Canvas, 37 3/8×53 1/2 (95×136).
Chantrey Purchase from the artist through Arthur Tooth & Sons 1957.
Exh:
To-day and Yesterday, Tooth's, February–March 1957 (3); R.A., 1957 (131).
Lit: Collis, 1962, pp.218, 226, 247.
Repr: Royal Academy Illustrated, 1957, p.37.
This is the fourth of the ‘Cookham Regatta’ series begun in 1952, and was painted during 1956–7. This series forms the second part of a scheme conceived in 1933 as a sequel to the Burghclere Chapel decorations, but with the action this time taking place in the artist's native village of Cookham and planned somewhat thus: ‘The Village Street of Cookham was to be the Nave and the river which runs behind the street was a side aisle... the more recent “Listening from Punts” Regatta scene is a side aisle fragment’ (S. Spencer, introduction to the exhibition catalogue, Tate Gallery, November–December 1955, p.3).
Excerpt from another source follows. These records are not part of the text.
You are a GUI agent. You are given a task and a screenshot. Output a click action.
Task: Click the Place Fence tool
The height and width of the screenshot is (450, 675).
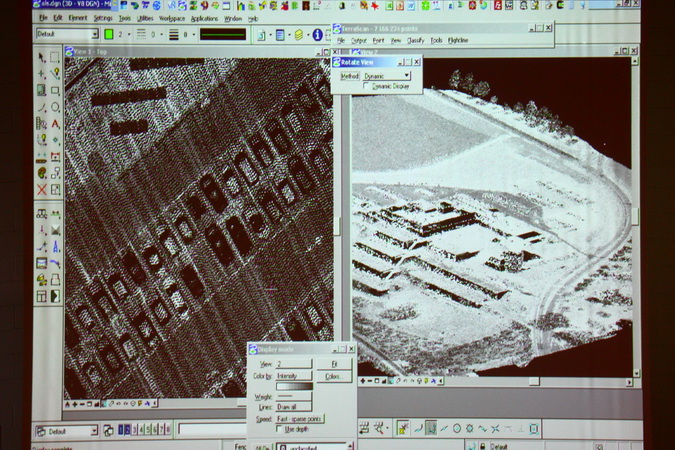coord(55,57)
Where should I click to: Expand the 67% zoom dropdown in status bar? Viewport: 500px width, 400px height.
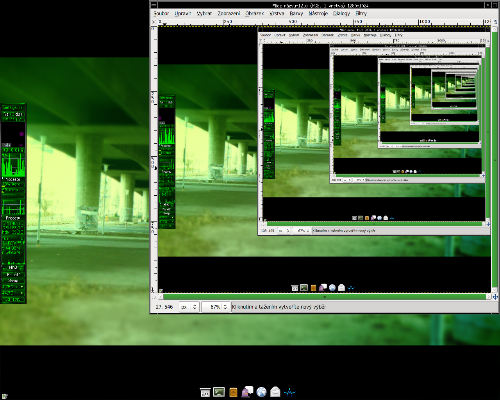pyautogui.click(x=215, y=307)
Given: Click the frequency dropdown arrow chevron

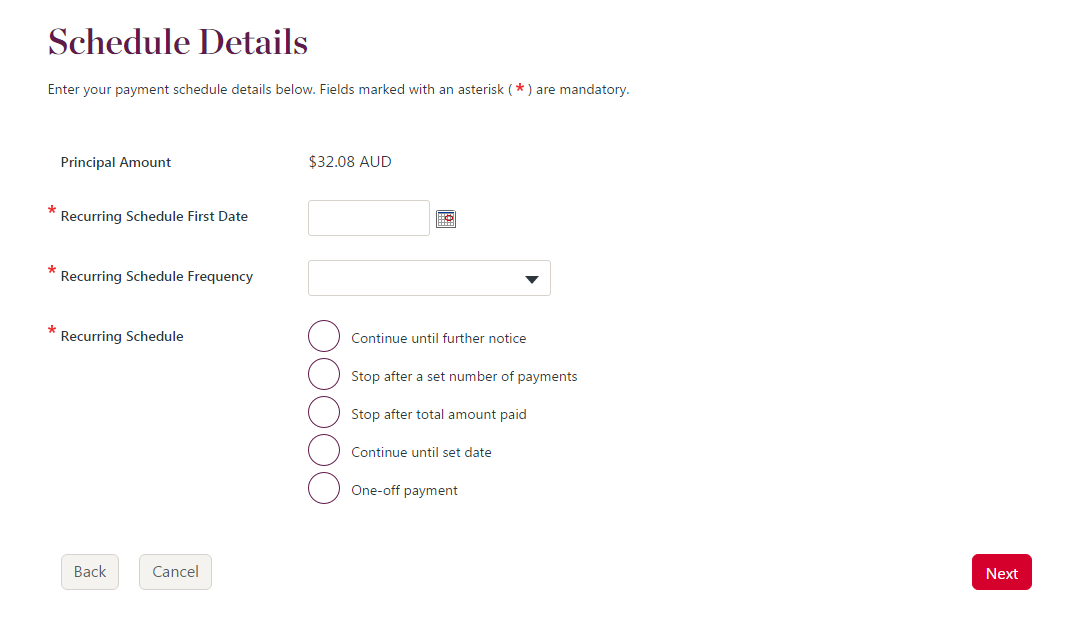Looking at the screenshot, I should click(x=531, y=278).
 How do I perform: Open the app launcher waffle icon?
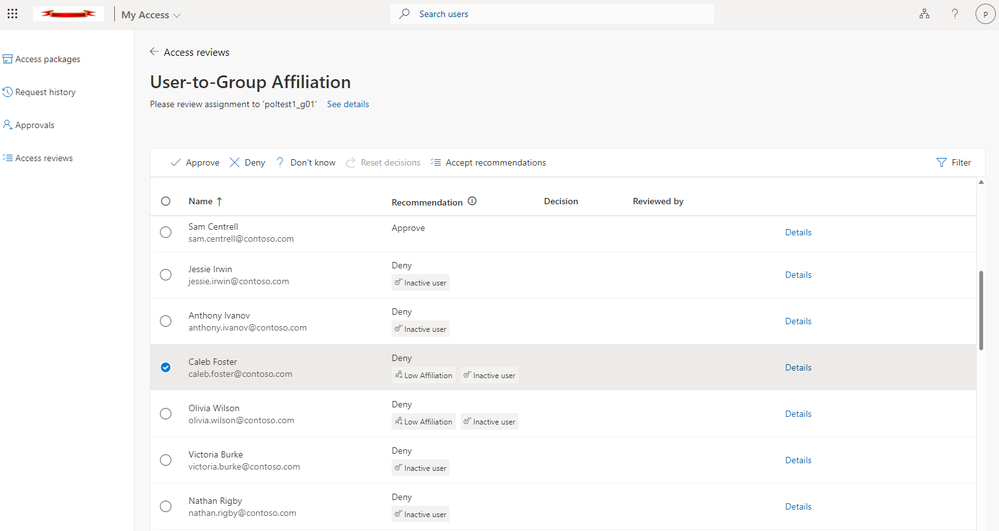pos(13,14)
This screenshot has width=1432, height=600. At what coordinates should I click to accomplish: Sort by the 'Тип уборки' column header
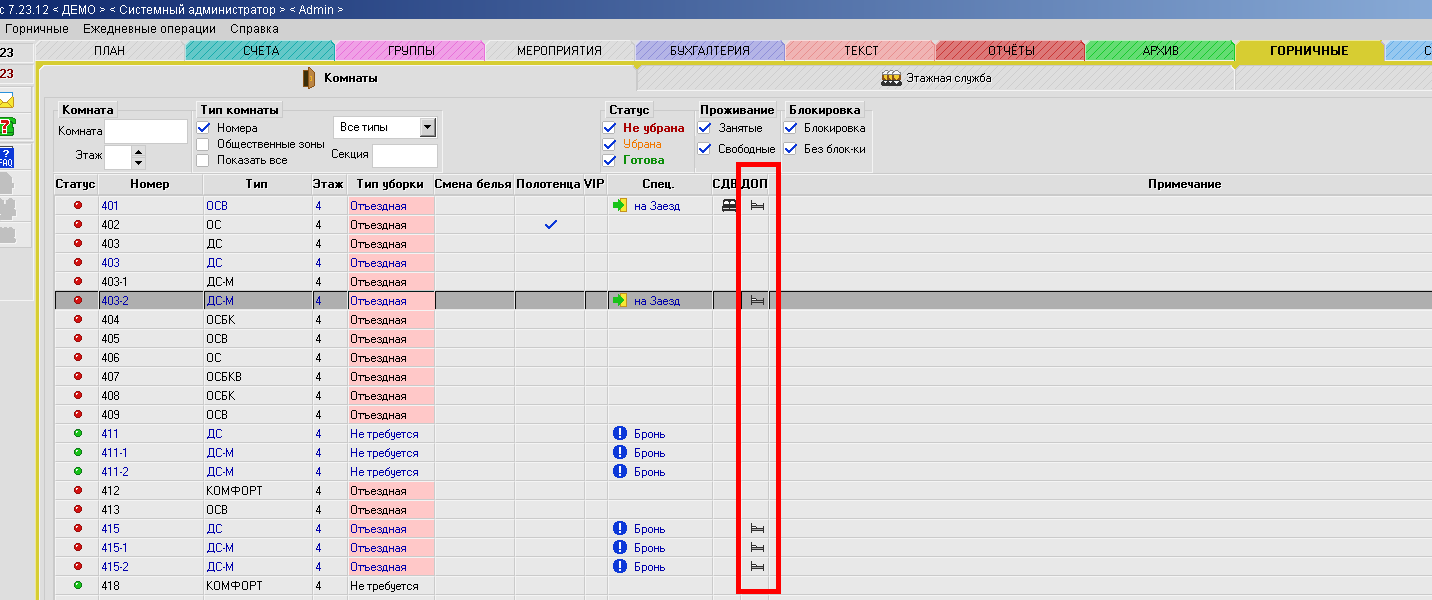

The artist explained that he drew upon his memories of the Regatta at Cookham in Edwardian days with, in the centre, Christ imagined as preaching from the Horse Ferry barge and taking the place of the concert usually held on the same barge. This large central picture of Christ preaching remained unfinished at the artist's death and is now on permanent loan from Lord Astor to the Stanley Spencer Gallery, Cookham.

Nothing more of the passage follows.